■ RECORDS FOR THIS EXERCISE ■
┌────────
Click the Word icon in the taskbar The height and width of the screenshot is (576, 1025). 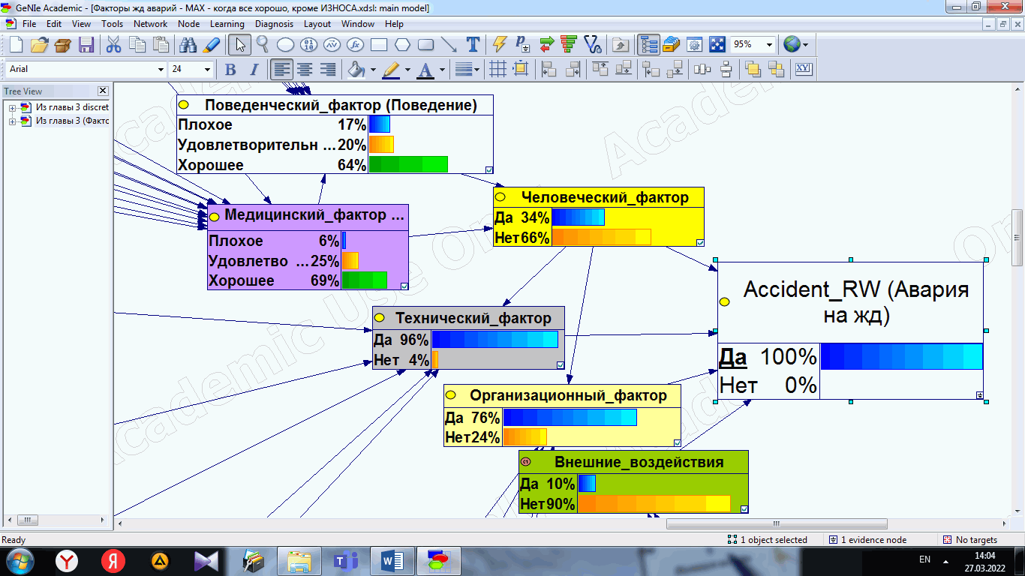coord(392,560)
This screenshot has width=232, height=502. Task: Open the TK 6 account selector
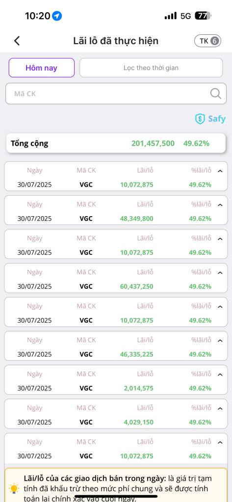pos(207,41)
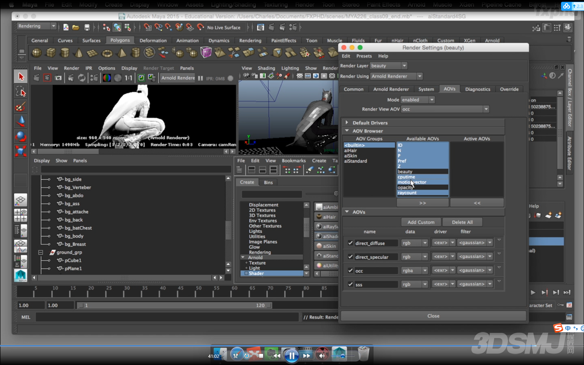Pause the IPR render

coord(200,78)
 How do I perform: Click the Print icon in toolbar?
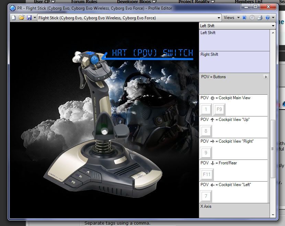260,18
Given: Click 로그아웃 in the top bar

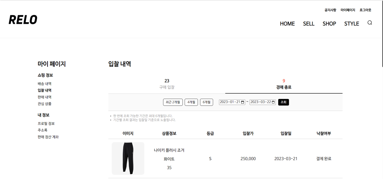Looking at the screenshot, I should [365, 10].
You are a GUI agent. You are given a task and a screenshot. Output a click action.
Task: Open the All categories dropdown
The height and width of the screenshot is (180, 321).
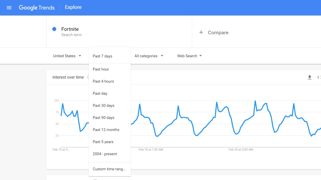coord(149,56)
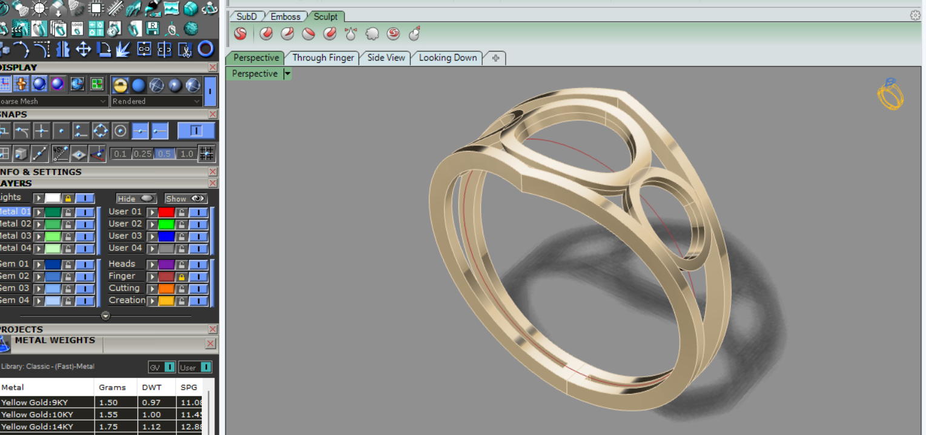Screen dimensions: 926x435
Task: Click the scissors cut icon in the toolbar
Action: pyautogui.click(x=185, y=49)
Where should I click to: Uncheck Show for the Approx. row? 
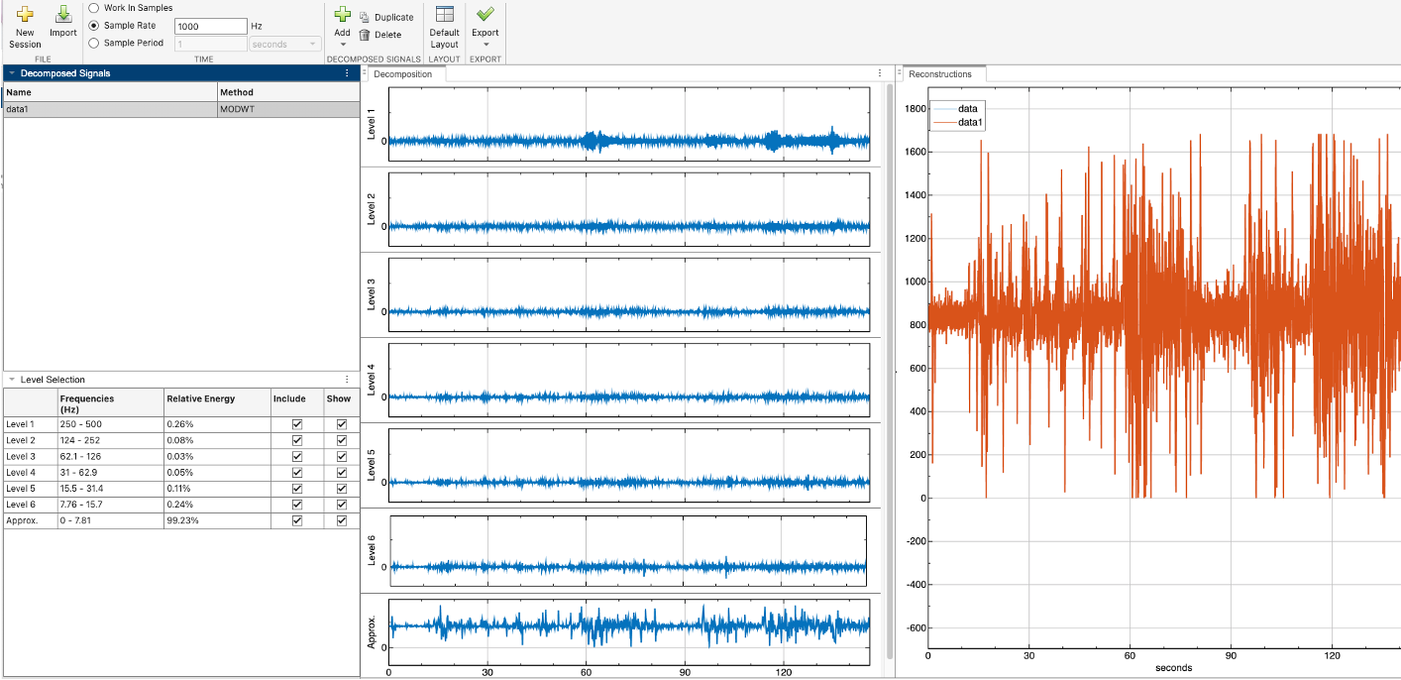(342, 520)
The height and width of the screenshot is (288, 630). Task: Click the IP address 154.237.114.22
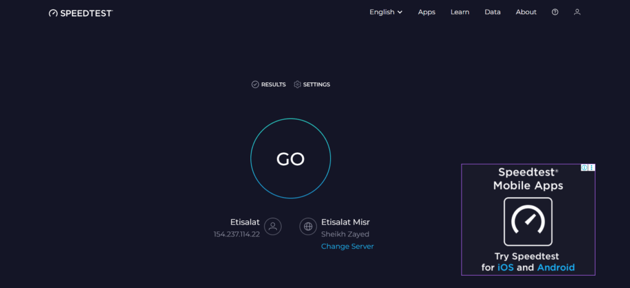coord(236,235)
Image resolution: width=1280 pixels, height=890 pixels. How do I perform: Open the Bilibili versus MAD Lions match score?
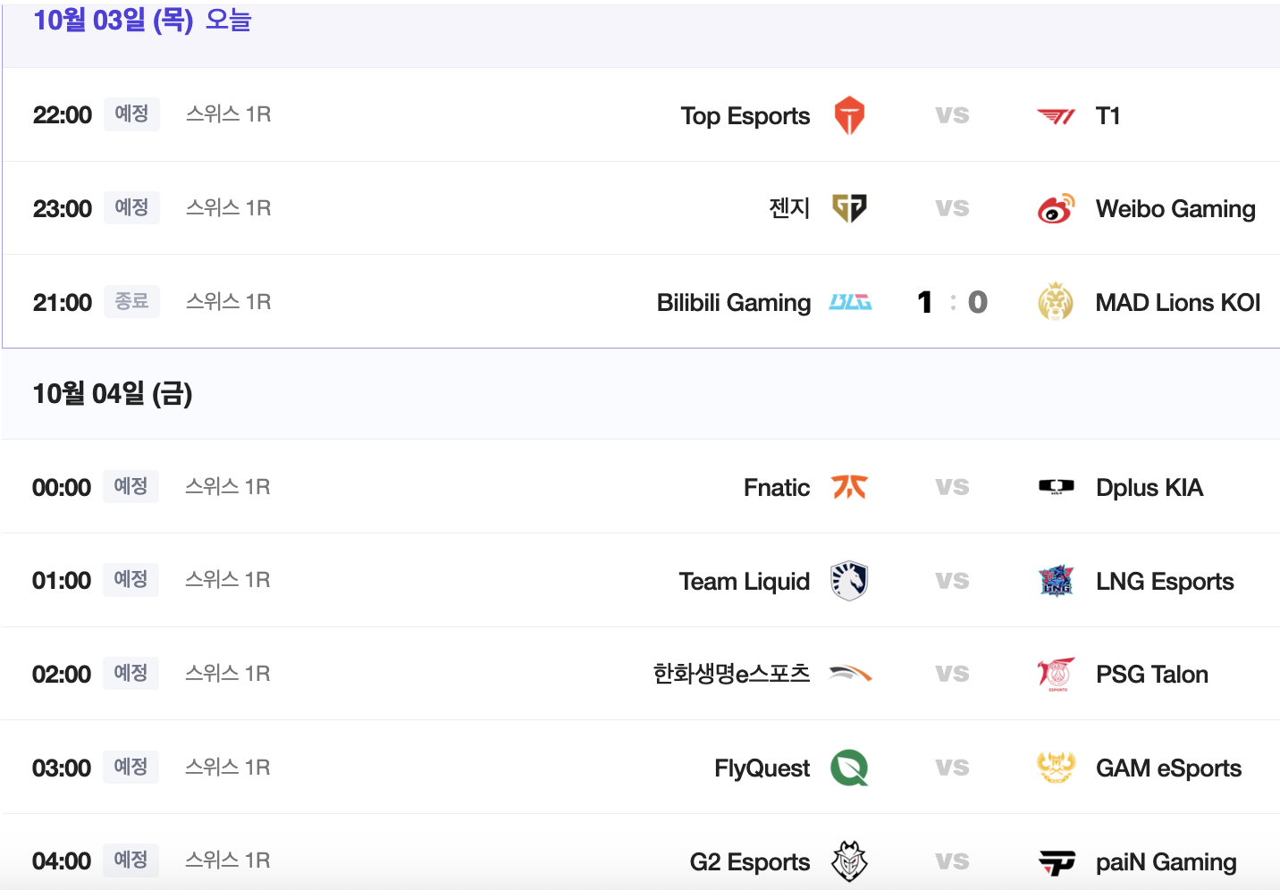(950, 302)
└────────
■ WHAT YOU ARE ASKED TO DO ■
Your reply should consist only of the lines running from the line with "The height and width of the screenshot is (180, 321)." to the end of the entries, both included, copied exactly and without any pictures.

■ TASK OUTPUT ■
The height and width of the screenshot is (180, 321).
coord(149,56)
Screen dimensions: 926x435
Task: Click the scissors cut icon in the toolbar
Action: pyautogui.click(x=185, y=49)
Where should I click to: Uncheck Show for the Approx. row? 
(342, 520)
The height and width of the screenshot is (288, 630). Task: Click the IP address 154.237.114.22
coord(236,235)
Image resolution: width=1280 pixels, height=890 pixels. How do I perform: Open the Bilibili versus MAD Lions match score?
(950, 302)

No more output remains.